:: Directions for this task ::
Revise the stretch from "One might argue" through "such relevant features." in the passage on evaluating music genre recognition systems, putting "confusion matrices" wherever "confusion tables" appears.

:: Document passage ::
>> Start

One might argue that confusion tables provide a realistic picture of system performance. However, in claiming that the confusion behavior of a system “makes musical sense,” one implicitly makes two critical assumptions: 1) that the dataset being used has integrity for MGR; and 2) that the system is using cues similar to those used by humans when categorizing music, e.g., what instruments are playing, and how are they being played? what is the rhythm, and how fast is the tempo? is it for dancing, moshing, protesting or listening? is someone singing, and if so what is the subject? The faults of GTZAN, and the wide composition of its categories, obviously do not bode well for the first assumption (Sturm 2013b). The second assumption is difficult to justify, and requires one to dig deeper than the confusion behaviors, to determine how the system is encoding and using such relevant features.

Analyzing the pathological behaviors of an MGR system provides insight into whether its internal models of genres make sense with respect to the ambiguous nature of genre. Comparing the classification results with the tags given by a community of listeners show that some behaviors do “make musical sense,” but other appear less acceptable. In the case of using tags, the implicit assumption is that the tags given by an unspecified population to make their music more useful to them are to be trusted in describing the elements of music that characterize the genre(s) it uses — whether users found these upon genre (“funk” and “soul”), style (“melodic” and “classic”), form (“ballad”), function (“dance”), history (“70s” and “old school”), geography (“jamaican” and “brit pop”), or others (“romantic”). This assumption is thus quite unsatisfying, and one wonders whether tags present a good way to formally evaluate MGR systems.

>> End

:: Data segment ::
>> Start

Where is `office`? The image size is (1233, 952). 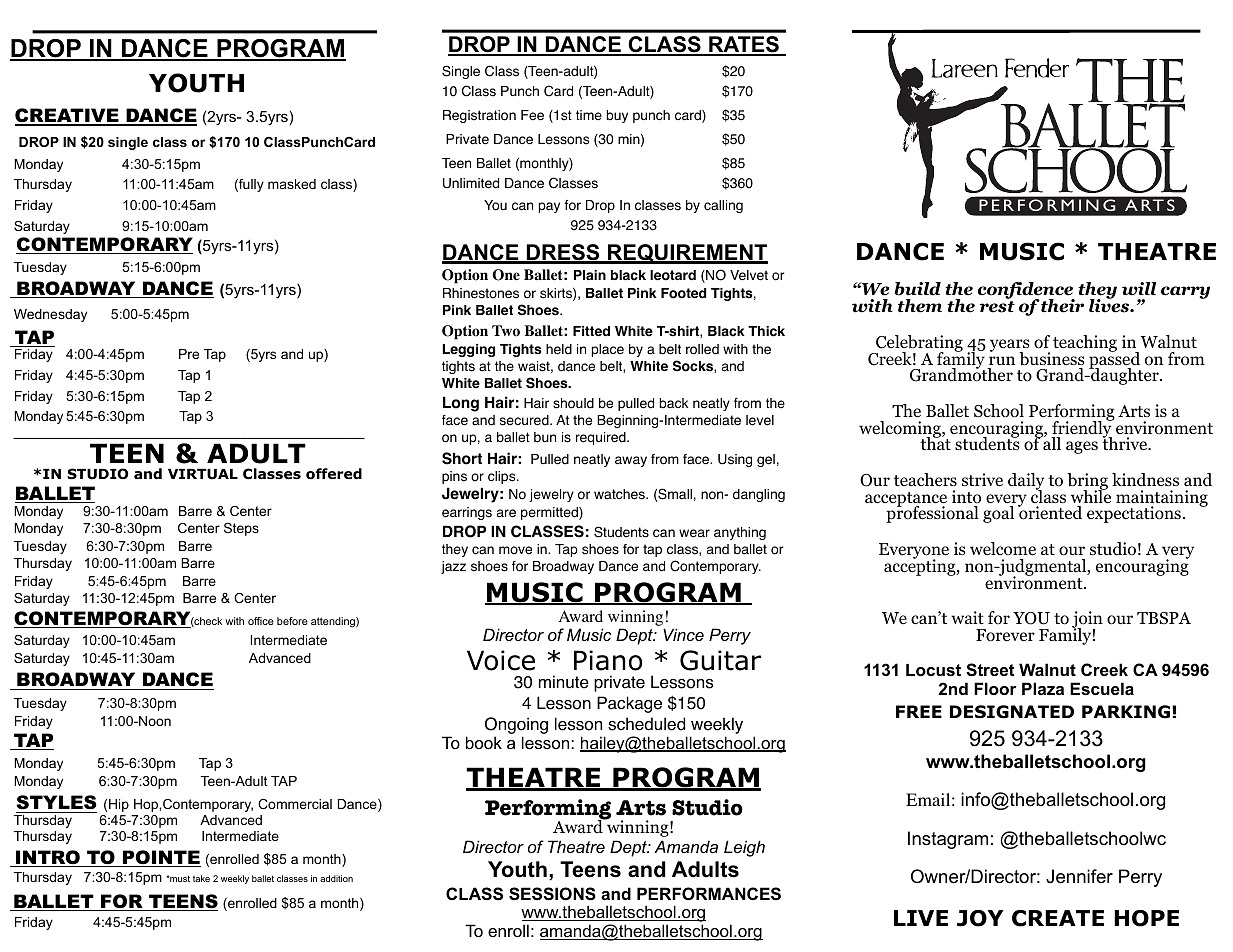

>> End

:: Solution to the problem ::
One might argue that confusion matrices provide a realistic picture of system performance. However, in claiming that the confusion behavior of a system “makes musical sense,” one implicitly makes two critical assumptions: 1) that the dataset being used has integrity for MGR; and 2) that the system is using cues similar to those used by humans when categorizing music, e.g., what instruments are playing, and how are they being played? what is the rhythm, and how fast is the tempo? is it for dancing, moshing, protesting or listening? is someone singing, and if so what is the subject? The faults of GTZAN, and the wide composition of its categories, obviously do not bode well for the first assumption (Sturm 2013b). The second assumption is difficult to justify, and requires one to dig deeper than the confusion behaviors, to determine how the system is encoding and using such relevant features.